Tyson Fury’s trainer believes Tom Schwarz has become a more dangerous opponent as a consequence of Andy Ruiz Jr’s shock stoppage of Anthony Joshua.
Saturday’s fight at Las Vegas’ MGM Grand between Fury and Germany’s Schwarz has largely been made with the intention of furthering the former’s profile in the United States ahead of a lucrative rematch with Deontay Wilder next year.
But the fact it comes only a fortnight after Joshua was dramatically stopped in seven rounds by Ruiz Jr, losing his IBF, WBA, IBO and WBO heavyweight titles on his US debut amid a wider plan of enhancing his popularity, emphasises the risks Fury could face.

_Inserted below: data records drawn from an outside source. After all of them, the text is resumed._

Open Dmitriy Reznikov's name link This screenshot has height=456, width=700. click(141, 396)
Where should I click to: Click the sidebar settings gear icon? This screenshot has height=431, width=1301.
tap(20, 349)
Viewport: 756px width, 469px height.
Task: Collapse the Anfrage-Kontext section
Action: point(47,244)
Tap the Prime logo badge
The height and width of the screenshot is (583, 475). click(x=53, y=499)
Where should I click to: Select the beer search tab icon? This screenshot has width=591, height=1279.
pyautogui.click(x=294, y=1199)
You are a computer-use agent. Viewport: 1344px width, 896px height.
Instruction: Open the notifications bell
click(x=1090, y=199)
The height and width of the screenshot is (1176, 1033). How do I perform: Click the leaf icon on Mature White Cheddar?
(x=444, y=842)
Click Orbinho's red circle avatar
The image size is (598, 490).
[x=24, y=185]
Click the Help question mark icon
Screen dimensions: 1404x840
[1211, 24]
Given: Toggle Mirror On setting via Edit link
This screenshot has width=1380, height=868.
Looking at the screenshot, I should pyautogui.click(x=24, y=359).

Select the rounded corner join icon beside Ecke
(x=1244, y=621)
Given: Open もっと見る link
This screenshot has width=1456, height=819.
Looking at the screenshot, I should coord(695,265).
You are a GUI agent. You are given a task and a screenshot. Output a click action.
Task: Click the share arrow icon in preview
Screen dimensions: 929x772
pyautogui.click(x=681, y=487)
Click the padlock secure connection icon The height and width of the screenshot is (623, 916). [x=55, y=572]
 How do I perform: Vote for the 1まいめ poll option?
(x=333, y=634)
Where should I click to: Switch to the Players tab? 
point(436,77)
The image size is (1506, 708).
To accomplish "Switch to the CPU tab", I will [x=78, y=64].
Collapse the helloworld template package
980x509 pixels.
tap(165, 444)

Ruiz Jr has transformed his life when so few had given him hope of succeeding and Fury’s trainer Ben Davison believes Schwarz will have watched and been inspired by his remarkable success.
The new champion had to recover from a heavy knockdown before landing the third-round punch Joshua was still struggling with when he was stopped in the seventh, potentially giving 25-year-old Schwarz extra confidence for what is expected to prove his most difficult fight.
“He would have watched that thinking, ‘Joshua will probably blast Ruiz out’,” Davison told Press Association Sport.
“And then that happens and he’d have thought, ‘Do you know what? If he can do it, I can do it. Things do happen. It’s possible’. One hundred percent.
“Not that we would be overlooking him, but it’s an extra reminder that nobody can be overlooked.
“One of his biggest assets is he’s a bit of an unknown quantity because he’s never been at this level. I’m not trying to convince people he’s this or that. He could turn up on the night and absolutely s*** himself, be like a rabbit in headlights.
“Or he could turn up there and thrive and rise to the occasion, and be 50 per cent, 10 times the man he is normally. You don’t know, so you can never underestimate him.
“(But) Tyson’s not that type of person who would feel pressured by someone else’s performance. He has his own beliefs and he sticks by them.”
While Davison’s inexperience was questioned before Fury was so convincing against Deontay Wilder in December, his expertise has since been proven and, unlike against Wilder, he has had to prepare for an opponent who by comparison is little known.
“It’s my job to study him, and I’ve seen habits and patterns and behaviours in his style and boxing that we can exploit.” he said. “There’s definitely mistakes we can capitalise on.
“He’s young, fresh, has had to dig in in fights before and got it done. He has a tight defence, is relatively light on his feet and has relatively fast hands.”